Similarly, I wasn't going to wait 15 years for researchers to gather the data. I'd be dead by then.

Q. Can you give us an example of how your use of probability worked to your benefit?

A. O.K. I received a chemotherapy cocktail called CHOP, and Dr. Horning added something relatively new, Rituxan, a monoclonal antibody treatment. With my cancer, the immune system's B cells are dividing out of control. Rituxan has these nanotechnology proteins that dock with the B cells. This then causes the immune system's T cells to kill them off.

Till now, Rituxan has only been used on acutely sick people. But I had this idea to take it in maintenance doses whenever there were signs my cancer was coming back. I said to the doctors: "If you never cure me, that's O.K. But maybe Rituxan can get the cancer down to a level where it doesn't kill me." They answered, "Sorry, there have been no clinical trials, and we don't have data to prove this works."

So I used probability models to argue there was little downside to trying it: "Odds are the cancer is going to come back in three to five years, and once it does, it's hard to get rid of. Why don't we prevent that by doing routine maintenance with Rituxan?" I eventually won that round.

Q. Did some of your doctors really consider you the patient from hell? How did this happen?

A. Some felt that way. Sandra Horning was supportive, and whenever Terry and I convinced her of an idea, she tried to help. For instance, we argued very strenuously that they should use a modern microbiological technique, P.C.R., polymerase chain reaction, to keep track of the number of cancer cells in my blood.

With P.C.R., diagnosticians can detect when cancer cells are increasing. What they normally use is CT scans, which detect problems much later on. P.C.R. is far more sensitive.

My doctors initially disagreed. P.C.R. costs thousands for every test. We won that one, too. We now test my blood with P.C.R. every other month and go back to Rituxan, when it finds cancer cells are increasing.

Q. Did you have radiation therapy?

A. At first, I didn't want to. Who wants a Hiroshima dose of radiation? Sandra Horning countered, "If a few cancer cells have survived everything else we've done, radiation will be an alternative kill mechanism."

So we did what scientists call decision analysis. You ask, What can happen and what are the survival odds? I'd ask her questions and she'd give me her best information. At the end of the calculations, we figured that radiation boosted my survival chances by about 20 percent versus the side effect of a 5 to 7 percent chance of leukemia, delayed 5 to 10 years. This was a no-brainer. Once I understood the odds, I was willing to stand in front of a cyclotron, smile and welcome every killing ray.

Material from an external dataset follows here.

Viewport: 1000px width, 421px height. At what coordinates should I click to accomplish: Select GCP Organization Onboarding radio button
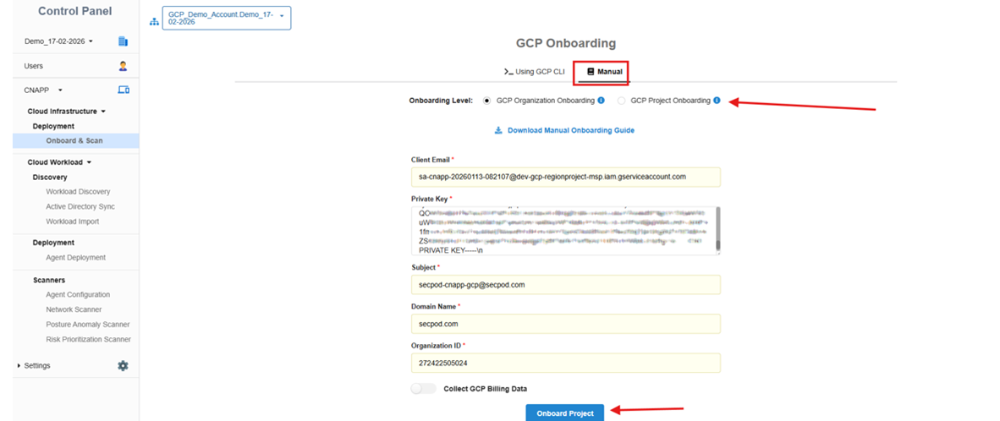[486, 101]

Q. How's your health today?

A. I'm four years out and still kicking. Not long ago, we celebrated my 60th birthday. At Stanford, they've modified some of the protocols that Sandra Horning, Terry and I designed for my case.

What I've learned is that cancer shouldn't be treated with a one-size-fits-all protocol. You need to be able to negotiate and individualize. Now, I was lucky. I had good health insurance and access to Stanford University Hospital, the exact right place for this lymphoma. Also, I was a Stanford professor. I could approach the docs and say, "Professor to professor, this is what I think we should consider."

I think my doctors gave me the best treatment they knew. It certainly got the cancer under control. Whether I would be in remission for as long without the modifications, I don't know.

I believe that modifying the protocols, in negotiation with good doctors, increased my survival chances. But we need a bunch of other patients to prove that for a fact. I'm pleased it's going to happen.